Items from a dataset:
**********

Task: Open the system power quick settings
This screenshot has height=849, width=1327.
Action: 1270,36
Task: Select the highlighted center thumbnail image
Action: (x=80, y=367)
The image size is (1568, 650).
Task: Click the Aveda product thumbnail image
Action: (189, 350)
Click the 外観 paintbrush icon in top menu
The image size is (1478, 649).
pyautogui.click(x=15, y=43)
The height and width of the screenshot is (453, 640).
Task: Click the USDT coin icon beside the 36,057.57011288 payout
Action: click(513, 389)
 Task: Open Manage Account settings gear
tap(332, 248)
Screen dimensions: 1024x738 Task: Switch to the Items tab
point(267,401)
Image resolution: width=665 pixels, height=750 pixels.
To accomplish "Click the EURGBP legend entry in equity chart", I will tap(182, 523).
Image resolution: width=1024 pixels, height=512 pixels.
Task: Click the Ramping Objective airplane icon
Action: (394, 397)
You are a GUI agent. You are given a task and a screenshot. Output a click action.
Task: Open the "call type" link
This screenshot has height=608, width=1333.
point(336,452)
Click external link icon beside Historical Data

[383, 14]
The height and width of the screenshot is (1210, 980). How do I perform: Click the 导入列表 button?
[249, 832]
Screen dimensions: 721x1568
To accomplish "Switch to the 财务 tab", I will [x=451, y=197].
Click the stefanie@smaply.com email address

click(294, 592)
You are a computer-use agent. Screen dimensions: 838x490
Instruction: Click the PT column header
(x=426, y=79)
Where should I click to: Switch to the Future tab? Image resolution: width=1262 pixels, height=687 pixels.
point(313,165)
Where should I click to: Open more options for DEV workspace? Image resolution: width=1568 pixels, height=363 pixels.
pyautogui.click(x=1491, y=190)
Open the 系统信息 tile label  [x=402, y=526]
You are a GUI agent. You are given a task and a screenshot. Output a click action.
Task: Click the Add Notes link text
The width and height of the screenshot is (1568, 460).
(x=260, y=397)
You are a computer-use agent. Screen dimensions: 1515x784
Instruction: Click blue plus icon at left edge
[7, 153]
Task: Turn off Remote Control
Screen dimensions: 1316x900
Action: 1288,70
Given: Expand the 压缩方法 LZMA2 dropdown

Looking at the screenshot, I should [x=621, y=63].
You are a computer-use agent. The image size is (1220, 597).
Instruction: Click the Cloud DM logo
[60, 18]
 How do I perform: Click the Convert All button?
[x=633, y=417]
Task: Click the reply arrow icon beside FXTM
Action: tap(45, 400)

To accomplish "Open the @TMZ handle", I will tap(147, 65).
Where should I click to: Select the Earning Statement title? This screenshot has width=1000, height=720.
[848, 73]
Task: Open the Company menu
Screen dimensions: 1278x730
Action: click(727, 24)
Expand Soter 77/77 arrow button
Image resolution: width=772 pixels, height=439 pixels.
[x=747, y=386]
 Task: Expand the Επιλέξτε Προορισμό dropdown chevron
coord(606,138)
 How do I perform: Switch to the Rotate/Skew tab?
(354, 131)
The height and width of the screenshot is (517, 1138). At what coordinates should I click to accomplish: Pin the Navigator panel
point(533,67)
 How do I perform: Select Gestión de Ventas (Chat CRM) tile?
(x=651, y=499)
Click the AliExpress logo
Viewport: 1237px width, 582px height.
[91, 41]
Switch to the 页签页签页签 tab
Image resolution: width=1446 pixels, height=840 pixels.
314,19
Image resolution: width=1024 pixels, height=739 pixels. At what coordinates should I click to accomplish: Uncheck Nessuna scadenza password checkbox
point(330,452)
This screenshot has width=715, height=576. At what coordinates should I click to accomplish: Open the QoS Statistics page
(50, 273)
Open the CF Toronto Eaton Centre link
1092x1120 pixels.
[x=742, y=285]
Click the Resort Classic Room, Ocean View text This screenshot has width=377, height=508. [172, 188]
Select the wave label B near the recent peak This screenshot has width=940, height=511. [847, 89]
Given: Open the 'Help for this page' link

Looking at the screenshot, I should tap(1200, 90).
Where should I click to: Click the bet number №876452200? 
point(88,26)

**********

§ Exercise description: Would you please give all of the entries above once more, exactly as they are?

§ Response for this exercise:
Task: Open the system power quick settings
This screenshot has height=849, width=1327.
Action: 1270,36
Task: Select the highlighted center thumbnail image
Action: (x=80, y=367)
The image size is (1568, 650).
Task: Click the Aveda product thumbnail image
Action: (189, 350)
Click the 外観 paintbrush icon in top menu
The image size is (1478, 649).
pyautogui.click(x=15, y=43)
The height and width of the screenshot is (453, 640).
Task: Click the USDT coin icon beside the 36,057.57011288 payout
Action: click(513, 389)
 Task: Open Manage Account settings gear
tap(332, 248)
Screen dimensions: 1024x738 Task: Switch to the Items tab
point(267,401)
Image resolution: width=665 pixels, height=750 pixels.
To accomplish "Click the EURGBP legend entry in equity chart", I will tap(182, 523).
Image resolution: width=1024 pixels, height=512 pixels.
Task: Click the Ramping Objective airplane icon
Action: (394, 397)
You are a GUI agent. You are given a task and a screenshot. Output a click action.
Task: Open the "call type" link
This screenshot has height=608, width=1333.
point(336,452)
Click external link icon beside Historical Data

[383, 14]
The height and width of the screenshot is (1210, 980). How do I perform: Click the 导入列表 button?
[249, 832]
Screen dimensions: 721x1568
To accomplish "Switch to the 财务 tab", I will [x=451, y=197].
Click the stefanie@smaply.com email address

click(294, 592)
You are a computer-use agent. Screen dimensions: 838x490
Instruction: Click the PT column header
(x=426, y=79)
Where should I click to: Switch to the Future tab? Image resolution: width=1262 pixels, height=687 pixels.
point(313,165)
Where should I click to: Open more options for DEV workspace? Image resolution: width=1568 pixels, height=363 pixels.
pyautogui.click(x=1491, y=190)
Open the 系统信息 tile label  [x=402, y=526]
You are a GUI agent. You are given a task and a screenshot. Output a click action.
Task: Click the Add Notes link text
The width and height of the screenshot is (1568, 460).
(x=260, y=397)
You are a computer-use agent. Screen dimensions: 1515x784
Instruction: Click blue plus icon at left edge
[7, 153]
Task: Turn off Remote Control
Screen dimensions: 1316x900
Action: 1288,70
Given: Expand the 压缩方法 LZMA2 dropdown

Looking at the screenshot, I should [x=621, y=63].
You are a computer-use agent. The image size is (1220, 597).
Instruction: Click the Cloud DM logo
[60, 18]
 How do I perform: Click the Convert All button?
[x=633, y=417]
Task: Click the reply arrow icon beside FXTM
Action: tap(45, 400)

To accomplish "Open the @TMZ handle", I will tap(147, 65).
Where should I click to: Select the Earning Statement title? This screenshot has width=1000, height=720.
[848, 73]
Task: Open the Company menu
Screen dimensions: 1278x730
Action: click(727, 24)
Expand Soter 77/77 arrow button
Image resolution: width=772 pixels, height=439 pixels.
[x=747, y=386]
 Task: Expand the Επιλέξτε Προορισμό dropdown chevron
coord(606,138)
 How do I perform: Switch to the Rotate/Skew tab?
(354, 131)
The height and width of the screenshot is (517, 1138). At what coordinates should I click to accomplish: Pin the Navigator panel
point(533,67)
 How do I perform: Select Gestión de Ventas (Chat CRM) tile?
(x=651, y=499)
Click the AliExpress logo
Viewport: 1237px width, 582px height.
[91, 41]
Switch to the 页签页签页签 tab
Image resolution: width=1446 pixels, height=840 pixels.
314,19
Image resolution: width=1024 pixels, height=739 pixels. At what coordinates should I click to accomplish: Uncheck Nessuna scadenza password checkbox
point(330,452)
This screenshot has width=715, height=576. At what coordinates should I click to accomplish: Open the QoS Statistics page
(50, 273)
Open the CF Toronto Eaton Centre link
1092x1120 pixels.
[x=742, y=285]
Click the Resort Classic Room, Ocean View text This screenshot has width=377, height=508. [172, 188]
Select the wave label B near the recent peak This screenshot has width=940, height=511. [847, 89]
Given: Open the 'Help for this page' link

Looking at the screenshot, I should tap(1200, 90).
Where should I click to: Click the bet number №876452200? 
point(88,26)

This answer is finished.